Non vi ammorberemo con le Previsioni di primavera della Commissione europea, che mostrano l’Italia al solito in coda nella crescita continentale. Ci preme invece segnalarvi un paio di commenti di ieri del ministro dell’Economia, Pier Carlo Padoan, su crescita e governance europea. Da cui si evince che le idee restano confuse.
Intanto, la scioccante rivelazione:
«L’austerità è una parola che non si sente più da tempo. Il problema è quello di conciliare la crescita con la sostenibilità della finanza pubblica, e quindi politica di bilancio ma anche riforme strutturali» (Ansa, 10 maggio 2017)
La parola “austerità” non si sente più da tempo in Europa, dove la posizione fiscale è da un paio d’anni moderatamente espansiva. A dirla tutta, non dovrebbe sentirsi neppure in Italia, visto che anche la nostra stance fiscale, misurata sul saldo di bilancio corretto per la fase del ciclo economico, è espansiva per il terzo anno consecutivo. E quindi? Com’è che l’Italia pare un mulo piantato in mezzo alla strada e non riesce a crescere più di un micragnoso 1% annuo con politica monetaria fortemente espansiva?
Ecco, caro ministro Padoan, visto che lei ha avuto un soprassalto di oggettività e ci ha detto che non c’è alcuna “austerità”, né in Europa né in Italia, ora provi a convincere il suo riottoso ex premier, che non perde occasione per magnificare una crescita ridicola ma con alta probabilità proprio pari al nostro potenziale, e che le vostre “riforme strutturali”, che semplicemente non sono tali, non sono riuscite ad innalzare. O meglio, quelle “riforme” sono state dei classici “pacchi” all’italiana per avere la possibilità di fare più deficit. Solo che qui siamo di fronte ad un “auto-pacco”, nel senso che quel maggior deficit, che ha contribuito a mantenere il rapporto debito-Pil alle stelle e senza parvenza d’inversione di tendenza, è un atto di puro autolesionismo.
Caro ministro Padoan, assieme a Renzi provi anche a convincere tutti gli sprovveduti ed i magliari che ragliano “basta austerità!” in questo allucinato paese. E proviamo anche a smettere di fare confronti da monade idiota del tipo “quando c’erano Monti e Letta il Pil si riduceva”. Confronti che -ovviamente- non vengono da Padoan.
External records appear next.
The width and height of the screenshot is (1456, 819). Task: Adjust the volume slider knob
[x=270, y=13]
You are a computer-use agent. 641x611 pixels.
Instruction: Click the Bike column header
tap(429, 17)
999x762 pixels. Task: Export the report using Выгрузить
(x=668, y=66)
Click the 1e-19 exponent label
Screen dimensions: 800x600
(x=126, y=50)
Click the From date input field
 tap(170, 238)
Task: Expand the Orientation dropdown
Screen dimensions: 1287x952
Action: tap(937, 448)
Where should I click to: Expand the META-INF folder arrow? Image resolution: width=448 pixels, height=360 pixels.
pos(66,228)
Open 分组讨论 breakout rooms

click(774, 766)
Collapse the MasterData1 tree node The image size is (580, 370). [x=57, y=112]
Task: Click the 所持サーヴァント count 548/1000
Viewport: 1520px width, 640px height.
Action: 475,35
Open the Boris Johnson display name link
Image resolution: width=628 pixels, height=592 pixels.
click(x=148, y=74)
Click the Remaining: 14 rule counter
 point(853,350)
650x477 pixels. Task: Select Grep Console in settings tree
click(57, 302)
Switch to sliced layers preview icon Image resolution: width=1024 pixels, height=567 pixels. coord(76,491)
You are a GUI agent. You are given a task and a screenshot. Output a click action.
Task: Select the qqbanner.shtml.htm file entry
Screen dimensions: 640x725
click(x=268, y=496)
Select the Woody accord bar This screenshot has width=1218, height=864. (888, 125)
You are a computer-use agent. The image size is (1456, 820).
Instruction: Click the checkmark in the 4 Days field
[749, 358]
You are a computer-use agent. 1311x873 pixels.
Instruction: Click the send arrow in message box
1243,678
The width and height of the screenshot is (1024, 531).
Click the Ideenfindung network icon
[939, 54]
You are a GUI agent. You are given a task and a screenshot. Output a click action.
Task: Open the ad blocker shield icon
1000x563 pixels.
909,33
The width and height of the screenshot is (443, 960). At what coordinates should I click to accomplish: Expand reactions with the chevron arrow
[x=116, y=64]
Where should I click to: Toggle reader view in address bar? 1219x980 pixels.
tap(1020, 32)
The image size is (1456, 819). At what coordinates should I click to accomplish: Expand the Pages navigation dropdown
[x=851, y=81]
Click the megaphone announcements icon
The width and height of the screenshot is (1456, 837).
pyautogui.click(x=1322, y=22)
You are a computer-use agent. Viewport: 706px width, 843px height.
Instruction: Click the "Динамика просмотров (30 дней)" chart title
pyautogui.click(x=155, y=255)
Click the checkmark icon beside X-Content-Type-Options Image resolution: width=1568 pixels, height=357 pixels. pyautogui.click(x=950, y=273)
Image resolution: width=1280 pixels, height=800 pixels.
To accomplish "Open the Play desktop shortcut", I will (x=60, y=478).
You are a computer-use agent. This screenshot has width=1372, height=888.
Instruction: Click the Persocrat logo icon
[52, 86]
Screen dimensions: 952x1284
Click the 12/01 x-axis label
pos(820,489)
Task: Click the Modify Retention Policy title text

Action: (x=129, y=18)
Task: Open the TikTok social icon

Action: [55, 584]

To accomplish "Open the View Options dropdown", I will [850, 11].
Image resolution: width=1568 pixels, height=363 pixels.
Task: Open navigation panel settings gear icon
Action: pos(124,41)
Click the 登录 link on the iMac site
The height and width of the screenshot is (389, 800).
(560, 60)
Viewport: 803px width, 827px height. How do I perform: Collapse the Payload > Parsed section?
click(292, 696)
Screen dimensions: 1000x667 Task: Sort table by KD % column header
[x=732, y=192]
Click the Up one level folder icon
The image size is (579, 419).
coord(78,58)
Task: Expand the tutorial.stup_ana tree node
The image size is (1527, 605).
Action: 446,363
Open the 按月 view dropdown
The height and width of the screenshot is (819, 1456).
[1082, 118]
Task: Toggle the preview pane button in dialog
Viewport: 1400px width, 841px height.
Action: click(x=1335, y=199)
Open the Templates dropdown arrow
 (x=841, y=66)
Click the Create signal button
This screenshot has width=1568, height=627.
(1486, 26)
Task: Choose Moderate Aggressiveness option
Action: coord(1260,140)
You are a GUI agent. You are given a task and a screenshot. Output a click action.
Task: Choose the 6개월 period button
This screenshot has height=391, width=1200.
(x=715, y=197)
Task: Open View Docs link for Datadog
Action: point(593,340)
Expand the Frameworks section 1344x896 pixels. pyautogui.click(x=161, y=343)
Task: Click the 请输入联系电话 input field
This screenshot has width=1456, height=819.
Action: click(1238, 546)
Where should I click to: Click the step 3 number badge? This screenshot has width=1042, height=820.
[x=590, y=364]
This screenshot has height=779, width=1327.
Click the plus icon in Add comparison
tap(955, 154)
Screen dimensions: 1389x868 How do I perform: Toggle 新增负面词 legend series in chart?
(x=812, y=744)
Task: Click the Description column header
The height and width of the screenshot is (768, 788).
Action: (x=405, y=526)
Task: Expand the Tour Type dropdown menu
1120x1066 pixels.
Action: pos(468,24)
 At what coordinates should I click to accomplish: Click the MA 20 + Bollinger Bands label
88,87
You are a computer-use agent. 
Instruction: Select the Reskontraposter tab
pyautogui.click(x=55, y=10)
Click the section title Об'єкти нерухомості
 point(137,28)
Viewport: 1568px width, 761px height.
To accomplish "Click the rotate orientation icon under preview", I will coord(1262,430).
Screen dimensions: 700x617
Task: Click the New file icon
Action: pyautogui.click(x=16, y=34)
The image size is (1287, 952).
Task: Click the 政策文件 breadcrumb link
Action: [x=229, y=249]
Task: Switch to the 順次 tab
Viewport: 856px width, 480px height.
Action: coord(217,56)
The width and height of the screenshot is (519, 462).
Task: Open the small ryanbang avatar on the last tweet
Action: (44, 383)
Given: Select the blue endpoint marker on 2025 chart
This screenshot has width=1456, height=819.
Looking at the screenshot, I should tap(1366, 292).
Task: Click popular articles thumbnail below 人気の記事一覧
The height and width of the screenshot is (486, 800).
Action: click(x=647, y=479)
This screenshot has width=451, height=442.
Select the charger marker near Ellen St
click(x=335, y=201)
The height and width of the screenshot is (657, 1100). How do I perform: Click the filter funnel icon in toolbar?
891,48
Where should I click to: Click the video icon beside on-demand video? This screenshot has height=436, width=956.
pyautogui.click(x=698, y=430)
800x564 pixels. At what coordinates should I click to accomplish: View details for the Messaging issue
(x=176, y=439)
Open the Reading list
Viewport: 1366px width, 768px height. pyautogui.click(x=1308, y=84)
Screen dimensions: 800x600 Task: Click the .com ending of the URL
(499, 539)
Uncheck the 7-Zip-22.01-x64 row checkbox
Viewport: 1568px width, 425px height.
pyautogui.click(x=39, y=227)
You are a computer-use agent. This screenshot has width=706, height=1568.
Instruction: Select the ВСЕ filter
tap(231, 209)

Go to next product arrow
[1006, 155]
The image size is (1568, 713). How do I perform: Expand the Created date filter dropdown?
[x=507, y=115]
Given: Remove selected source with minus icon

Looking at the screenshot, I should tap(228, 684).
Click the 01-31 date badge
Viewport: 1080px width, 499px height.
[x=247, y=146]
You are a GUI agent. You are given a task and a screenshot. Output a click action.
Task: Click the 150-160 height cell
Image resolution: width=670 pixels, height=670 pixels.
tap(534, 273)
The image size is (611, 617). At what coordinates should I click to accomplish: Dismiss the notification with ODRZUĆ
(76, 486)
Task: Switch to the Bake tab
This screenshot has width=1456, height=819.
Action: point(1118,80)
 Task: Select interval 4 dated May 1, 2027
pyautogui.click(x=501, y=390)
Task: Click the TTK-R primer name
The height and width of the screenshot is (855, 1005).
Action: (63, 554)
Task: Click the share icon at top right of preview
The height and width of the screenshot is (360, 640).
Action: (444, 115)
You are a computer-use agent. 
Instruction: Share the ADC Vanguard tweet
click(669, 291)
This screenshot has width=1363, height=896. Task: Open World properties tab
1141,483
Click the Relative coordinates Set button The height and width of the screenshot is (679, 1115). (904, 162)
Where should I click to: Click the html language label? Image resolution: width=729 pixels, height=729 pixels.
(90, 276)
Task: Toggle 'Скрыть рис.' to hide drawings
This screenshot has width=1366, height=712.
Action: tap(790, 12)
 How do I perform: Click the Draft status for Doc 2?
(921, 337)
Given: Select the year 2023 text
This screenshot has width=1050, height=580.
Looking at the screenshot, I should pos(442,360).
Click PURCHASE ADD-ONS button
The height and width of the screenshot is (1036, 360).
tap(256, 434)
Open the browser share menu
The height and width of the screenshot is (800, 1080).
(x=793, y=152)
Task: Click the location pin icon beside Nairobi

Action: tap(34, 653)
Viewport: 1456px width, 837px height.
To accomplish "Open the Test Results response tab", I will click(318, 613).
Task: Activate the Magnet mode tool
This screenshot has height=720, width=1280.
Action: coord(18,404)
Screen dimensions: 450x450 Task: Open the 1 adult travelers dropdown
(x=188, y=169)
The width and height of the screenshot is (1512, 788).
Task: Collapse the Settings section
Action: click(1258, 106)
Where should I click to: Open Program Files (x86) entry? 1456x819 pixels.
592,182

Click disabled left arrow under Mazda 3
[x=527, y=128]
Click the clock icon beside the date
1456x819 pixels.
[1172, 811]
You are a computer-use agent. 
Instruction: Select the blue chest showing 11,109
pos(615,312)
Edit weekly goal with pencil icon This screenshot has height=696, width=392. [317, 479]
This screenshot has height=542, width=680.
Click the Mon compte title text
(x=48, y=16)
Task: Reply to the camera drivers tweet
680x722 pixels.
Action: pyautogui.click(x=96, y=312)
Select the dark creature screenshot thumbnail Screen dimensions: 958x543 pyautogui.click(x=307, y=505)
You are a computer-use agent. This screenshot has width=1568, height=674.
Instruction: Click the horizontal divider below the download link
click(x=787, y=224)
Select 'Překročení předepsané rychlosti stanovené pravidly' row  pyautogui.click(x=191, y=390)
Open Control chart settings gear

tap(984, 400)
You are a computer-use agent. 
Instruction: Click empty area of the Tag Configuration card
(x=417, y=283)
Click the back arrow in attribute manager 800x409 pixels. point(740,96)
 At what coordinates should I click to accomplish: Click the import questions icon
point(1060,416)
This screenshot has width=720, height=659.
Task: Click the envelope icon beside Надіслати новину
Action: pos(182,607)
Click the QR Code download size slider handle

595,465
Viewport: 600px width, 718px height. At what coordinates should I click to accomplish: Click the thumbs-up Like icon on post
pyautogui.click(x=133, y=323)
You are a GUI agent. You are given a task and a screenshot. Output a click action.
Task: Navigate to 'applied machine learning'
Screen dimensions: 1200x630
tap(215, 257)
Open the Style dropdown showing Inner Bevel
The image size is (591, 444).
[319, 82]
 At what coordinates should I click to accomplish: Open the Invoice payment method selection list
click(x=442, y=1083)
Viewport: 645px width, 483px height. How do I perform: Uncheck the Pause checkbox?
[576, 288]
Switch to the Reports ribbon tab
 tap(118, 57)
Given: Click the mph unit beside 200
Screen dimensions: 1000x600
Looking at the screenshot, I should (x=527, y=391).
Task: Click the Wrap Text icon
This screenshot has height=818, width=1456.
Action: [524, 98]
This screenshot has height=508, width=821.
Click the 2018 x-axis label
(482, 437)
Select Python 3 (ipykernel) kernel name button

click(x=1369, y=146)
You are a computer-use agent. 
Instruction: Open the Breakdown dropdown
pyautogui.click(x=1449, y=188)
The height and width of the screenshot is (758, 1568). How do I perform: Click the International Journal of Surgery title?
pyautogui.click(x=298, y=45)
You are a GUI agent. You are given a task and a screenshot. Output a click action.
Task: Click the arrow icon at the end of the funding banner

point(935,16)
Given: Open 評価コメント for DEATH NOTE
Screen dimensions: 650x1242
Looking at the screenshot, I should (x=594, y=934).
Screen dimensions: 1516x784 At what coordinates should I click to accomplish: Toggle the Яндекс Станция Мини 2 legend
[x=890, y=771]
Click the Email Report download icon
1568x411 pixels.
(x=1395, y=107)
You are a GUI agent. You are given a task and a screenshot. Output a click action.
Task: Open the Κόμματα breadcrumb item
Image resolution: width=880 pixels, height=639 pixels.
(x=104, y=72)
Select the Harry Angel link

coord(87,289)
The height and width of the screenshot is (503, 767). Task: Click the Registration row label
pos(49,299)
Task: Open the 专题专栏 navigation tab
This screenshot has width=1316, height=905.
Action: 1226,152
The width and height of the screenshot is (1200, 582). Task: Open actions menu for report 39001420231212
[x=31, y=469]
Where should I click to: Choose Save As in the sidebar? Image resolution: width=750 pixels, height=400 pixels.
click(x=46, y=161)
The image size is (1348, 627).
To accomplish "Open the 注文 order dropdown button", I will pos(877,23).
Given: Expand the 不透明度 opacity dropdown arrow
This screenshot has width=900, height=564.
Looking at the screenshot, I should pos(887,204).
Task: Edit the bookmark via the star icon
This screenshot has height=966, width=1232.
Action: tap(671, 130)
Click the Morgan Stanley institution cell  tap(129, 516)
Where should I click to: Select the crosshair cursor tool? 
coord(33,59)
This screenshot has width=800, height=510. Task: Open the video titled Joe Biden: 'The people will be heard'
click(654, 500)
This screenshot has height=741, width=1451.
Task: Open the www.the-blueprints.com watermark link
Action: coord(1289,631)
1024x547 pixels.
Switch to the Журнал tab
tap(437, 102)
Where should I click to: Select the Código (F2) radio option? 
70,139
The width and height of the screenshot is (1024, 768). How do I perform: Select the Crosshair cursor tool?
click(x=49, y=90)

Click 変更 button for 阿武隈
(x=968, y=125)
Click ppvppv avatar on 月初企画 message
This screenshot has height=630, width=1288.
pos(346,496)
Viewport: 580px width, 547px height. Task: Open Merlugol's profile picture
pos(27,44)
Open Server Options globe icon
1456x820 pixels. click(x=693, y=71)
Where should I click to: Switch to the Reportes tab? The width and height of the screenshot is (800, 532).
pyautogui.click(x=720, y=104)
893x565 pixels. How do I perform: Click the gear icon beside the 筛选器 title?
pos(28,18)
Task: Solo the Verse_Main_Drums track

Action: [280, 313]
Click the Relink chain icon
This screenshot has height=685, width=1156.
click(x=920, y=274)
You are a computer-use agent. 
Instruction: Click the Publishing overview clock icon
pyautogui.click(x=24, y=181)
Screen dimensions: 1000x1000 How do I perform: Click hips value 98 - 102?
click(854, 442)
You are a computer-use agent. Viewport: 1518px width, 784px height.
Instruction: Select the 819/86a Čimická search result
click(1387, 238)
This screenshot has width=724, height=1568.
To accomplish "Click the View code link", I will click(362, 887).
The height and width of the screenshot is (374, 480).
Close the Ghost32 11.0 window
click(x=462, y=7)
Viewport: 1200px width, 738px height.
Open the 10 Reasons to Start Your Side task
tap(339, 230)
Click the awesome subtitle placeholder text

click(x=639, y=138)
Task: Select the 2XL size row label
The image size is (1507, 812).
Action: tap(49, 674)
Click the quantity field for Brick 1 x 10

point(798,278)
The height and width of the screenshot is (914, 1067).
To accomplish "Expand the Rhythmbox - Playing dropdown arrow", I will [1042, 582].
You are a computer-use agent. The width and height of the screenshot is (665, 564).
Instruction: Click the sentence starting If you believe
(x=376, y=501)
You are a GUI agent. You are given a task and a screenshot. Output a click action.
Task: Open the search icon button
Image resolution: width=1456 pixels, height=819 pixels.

Il ministro, ieri, in preparazione dei lavori del G7 di Bari, ha poi lanciato l’ideona:
«Non basta la semplice somma delle scelte delle politiche di bilancio dei paesi membri: serve un ministro delle finanze europee in grado di guidarla»
Che è facile come cambiarsi i calzini, notoriamente, soprattutto con questa architettura istituzionale europea. Voi la vedete la scena di un euroministro delle Finanze che mette mano al bilancio italiano e lo rivolta come un calzino, ponendo fine a mance e bonus? Noi no, o almeno non domani né dopodomani. Anche perché, per fare ciò, servirebbe ben altro ruolo del parlamento europeo, e ben altri trattati.
Quando si opera in una unione monetaria che di fatto non ha alcuna cogenza sulle politiche economiche, ed i cui “maggiori azionisti” da sempre si accontentano soprattutto di “quadrature contabili”, cioè a prescindere dalla composizione di entrate e spese, l’esito fatale è che paesi come l’Italia, ad ogni giro di premier e legislatura, tenderanno a produrre saldi di bilancio di pessima qualità, causati dall’ipercorporativismo malato che ci caratterizza. Questo ci farà perdere competitività, lentamente ma inesorabilmente, rendendo ogni volta gli aggiustamenti più dolorosi e incerti e frenando il potenziale di crescita. Stiamo percorrendo un sentiero che non porta in alcun luogo ameno.